On Meher mah, Meher roz, the busiest day at the Aslaji Agiary, Soonamai painstakingly lowers her rather large self and does not lift her head from the threshold of the sanctum sanctorum for a good seven minutes, utterly oblivious to the devotees lined up behind her waiting patiently to pay obeisance to the holy fire until one irate Bawaji asks: "Sui tau nathi gaya ni (she hasn’t fallen asleep, has she)?” Sorabji showers saliva laden kisses on the threshold of his favorite atash behram, the latest variant of Covid be damned. Hormusji fires the mobed who forgot to mention his sister-in-law’s name in the Tandarosti just recited. Dorab orates the prayers in a voice so loud that many think he has swallowed a microphone, shattering the silence desired by others praying in the fire temple.
Then there is Muncherji who ignoring the prohibition against cell phones carries out derivative trading with his broker, irritating others savoring the resonance of gongs marking the change of Rapithvan gah by the priest. Gool argues with the panthaky (managing priest) about the substandard food in the satum (food offering) performed for her Dorab who, being a foodie, must be terribly disappointed with the measly offerings. "I told you a million times that he was allergic to guvar phari (cluster beans) yet you insist on placing that accursed veggie in the satum tray,” she says. Her sister castigates the chasniwalla for bringing overripe bananas, tasteless oranges, extra salty papdi, insipid malido which looks anemic.
Illustration by Farzana Cooper
If the laity behaves atrociously, some of the priests too are not far behind. We knew of a panthaki who ran a tight ship, sneaking behind a mobed praying too slowly during the super busy muktad days, and poking his joro (pointed shoe) in the hapless fellow’s buttocks, to accelerate the pace of his rendering. A few commercially savvy ones imitate the behavior of waiters in posh restaurants who favor high tipping customers for good service. If the ashodad (gratuity) is measly, then expunging a few paras from Adarbad Marespand’s Khordeh Avesta text is permissible. Others know how to please their patron; raise your voice by several decibels while naming the dear recently departed ("naam chesti anushay ravan ravani Behdin Pestonjee, Behdin Cowasji”), then it is fine to inaudibly drone the rest of the prayers.
Rusi goes around the hall touching every photo from Zarathushtra to Dastur Kookadaru to the former panthakiyof the agiary; often trampling upon the feet of others sitting and praying. Then he removes a white handkerchief and cleans the bottom of every lamp container hanging from the ceiling. He proceeds to theatrically flail his arms as if he was directing the traffic and completes his visit by liberally applying enough ash on his forehead and neck to make him look like a sadhu.

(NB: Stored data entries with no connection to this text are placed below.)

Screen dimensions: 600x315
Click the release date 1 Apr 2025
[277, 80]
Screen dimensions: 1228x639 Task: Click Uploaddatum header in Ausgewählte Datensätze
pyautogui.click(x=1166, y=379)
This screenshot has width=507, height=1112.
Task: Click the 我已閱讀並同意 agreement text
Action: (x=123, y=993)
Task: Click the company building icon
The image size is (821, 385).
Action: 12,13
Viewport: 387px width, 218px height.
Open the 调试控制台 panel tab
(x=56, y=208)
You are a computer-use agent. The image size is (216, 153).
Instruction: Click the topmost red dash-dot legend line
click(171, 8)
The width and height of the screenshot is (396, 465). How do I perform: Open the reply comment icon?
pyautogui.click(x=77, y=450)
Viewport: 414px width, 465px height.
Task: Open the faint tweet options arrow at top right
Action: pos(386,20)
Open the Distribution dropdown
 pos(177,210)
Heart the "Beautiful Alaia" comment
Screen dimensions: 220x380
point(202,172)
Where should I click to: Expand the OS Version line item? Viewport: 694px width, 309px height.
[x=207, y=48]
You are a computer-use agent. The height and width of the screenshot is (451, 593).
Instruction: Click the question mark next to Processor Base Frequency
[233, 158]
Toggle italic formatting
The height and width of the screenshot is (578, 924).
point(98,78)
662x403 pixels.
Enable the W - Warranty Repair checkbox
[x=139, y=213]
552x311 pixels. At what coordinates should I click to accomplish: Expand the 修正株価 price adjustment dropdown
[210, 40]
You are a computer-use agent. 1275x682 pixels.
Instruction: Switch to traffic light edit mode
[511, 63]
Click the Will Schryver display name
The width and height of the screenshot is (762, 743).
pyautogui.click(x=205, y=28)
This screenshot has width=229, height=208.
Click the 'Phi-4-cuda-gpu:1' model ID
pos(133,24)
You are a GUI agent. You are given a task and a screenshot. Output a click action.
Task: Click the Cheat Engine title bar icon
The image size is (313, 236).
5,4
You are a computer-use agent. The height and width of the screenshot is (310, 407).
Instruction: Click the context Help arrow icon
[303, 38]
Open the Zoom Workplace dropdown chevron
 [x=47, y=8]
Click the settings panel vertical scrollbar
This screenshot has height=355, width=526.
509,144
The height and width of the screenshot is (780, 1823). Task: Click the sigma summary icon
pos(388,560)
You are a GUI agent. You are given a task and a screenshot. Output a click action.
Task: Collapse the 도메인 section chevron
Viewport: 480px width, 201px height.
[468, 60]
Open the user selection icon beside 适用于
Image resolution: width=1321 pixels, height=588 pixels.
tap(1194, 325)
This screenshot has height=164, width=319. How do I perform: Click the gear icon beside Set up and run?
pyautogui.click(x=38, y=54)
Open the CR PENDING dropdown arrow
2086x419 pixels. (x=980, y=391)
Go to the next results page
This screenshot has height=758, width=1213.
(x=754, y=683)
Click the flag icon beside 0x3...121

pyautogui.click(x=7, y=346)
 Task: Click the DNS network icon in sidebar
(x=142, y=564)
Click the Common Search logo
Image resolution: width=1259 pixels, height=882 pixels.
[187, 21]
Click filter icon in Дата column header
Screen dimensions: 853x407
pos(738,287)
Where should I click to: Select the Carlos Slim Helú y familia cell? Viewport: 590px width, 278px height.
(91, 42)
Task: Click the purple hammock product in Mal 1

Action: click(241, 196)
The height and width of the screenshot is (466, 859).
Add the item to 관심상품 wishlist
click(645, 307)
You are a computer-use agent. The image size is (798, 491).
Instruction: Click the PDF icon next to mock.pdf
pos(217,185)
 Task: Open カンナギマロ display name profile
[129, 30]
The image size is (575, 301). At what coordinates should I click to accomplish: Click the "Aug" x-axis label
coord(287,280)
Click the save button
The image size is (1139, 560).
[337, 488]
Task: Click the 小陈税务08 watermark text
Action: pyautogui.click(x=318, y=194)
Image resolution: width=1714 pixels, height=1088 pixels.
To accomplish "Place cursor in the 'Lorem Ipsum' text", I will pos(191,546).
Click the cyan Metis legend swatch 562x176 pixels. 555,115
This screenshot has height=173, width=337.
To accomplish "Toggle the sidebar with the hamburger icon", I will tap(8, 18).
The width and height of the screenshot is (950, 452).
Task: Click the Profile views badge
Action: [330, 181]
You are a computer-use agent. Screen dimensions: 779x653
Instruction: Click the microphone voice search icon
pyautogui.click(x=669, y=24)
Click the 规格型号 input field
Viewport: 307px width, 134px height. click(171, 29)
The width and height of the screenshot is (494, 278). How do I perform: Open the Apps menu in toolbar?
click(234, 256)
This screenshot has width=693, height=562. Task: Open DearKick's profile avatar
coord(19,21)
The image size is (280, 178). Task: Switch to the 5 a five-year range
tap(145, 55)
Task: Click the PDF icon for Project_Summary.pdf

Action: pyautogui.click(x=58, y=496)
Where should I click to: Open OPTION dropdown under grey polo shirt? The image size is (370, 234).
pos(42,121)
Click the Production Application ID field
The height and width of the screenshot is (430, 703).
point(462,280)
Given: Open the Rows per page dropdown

A fire temple is neither a kitty party nor a club to exchange gossip. Not preserving the sacrosanctity of silence is disrespecting the holy fire, a living entity of high spiritual status, for those who believe. Also, not being sensitive to your coreligionists who are there to seek solace in quiet contemplation. In places of worship, it is critical that conversation is limited to the absolutely essential. Jam-packed Hindu temples, mosques, churches and synagogues rarely witness the spectacle of garrulous devotees disturbing quiet moments of reflection.
After performing his kusti, Burjorji does not think twice before nonchalantly lowering his trousers to tuck in his sudreh, shirt and whatever else. If his fellow kusti performers find the beatific vision offensive, Burjorji is least bothered. Khurshedji is greatly offended when told not to park his car in the compound of the atash behram to enable him to buy white butter from Parsi Dairy Farm just across the road. In the Navsari Atash Behram, a busload of people gather opposite the sanctum to gawk at and animatedly advance their pet theories about how the image of the First Dastur Meherjirana is visible on the wall. The mobed helplessly watches this daily occurrence. Does it increase faith? May be. Is it very annoying? Certainly.
Of course, one cannot forget the vigilantes. They are the self-appointed guardians of the faith. In some past incarnation, they must have functioned on the committee to exorcise demons. Wearing socks is a must; wearing all white is desirable. No leather items. No electronic items as they interfere with the circuits of the fire. In some agiaries, they have managed to disconnect electricity; so read the prayer book by sunlight or recite by rote, while the priests are treated to a free sauna while praying. If your finger touches the trellis surrounding the sanctorum, they will loudly crack their fingers to signal that you forthwith remove your offending digit as it tantamounts to your unauthorized entry into the sanctum. They hate carpets in the fire temples. Why? To explain this, we will require another column.
Outside the Iranshah in Udvada, a laundry list of commandments is listed as how one ought not to behave in the temple. Hardly anyone bothers to read it. Many openly flout the recommendations. Devotees were aghast when a girl of five from an interfaith marriage solemnly bowed before the holy fire and loudly exclaimed "Ganapati Bapa Morya (hail Ganpati)!”
Berjis Desai, lawyer and author of Oh! Those Parsis and Towers of Silence, is a chronicler of the community.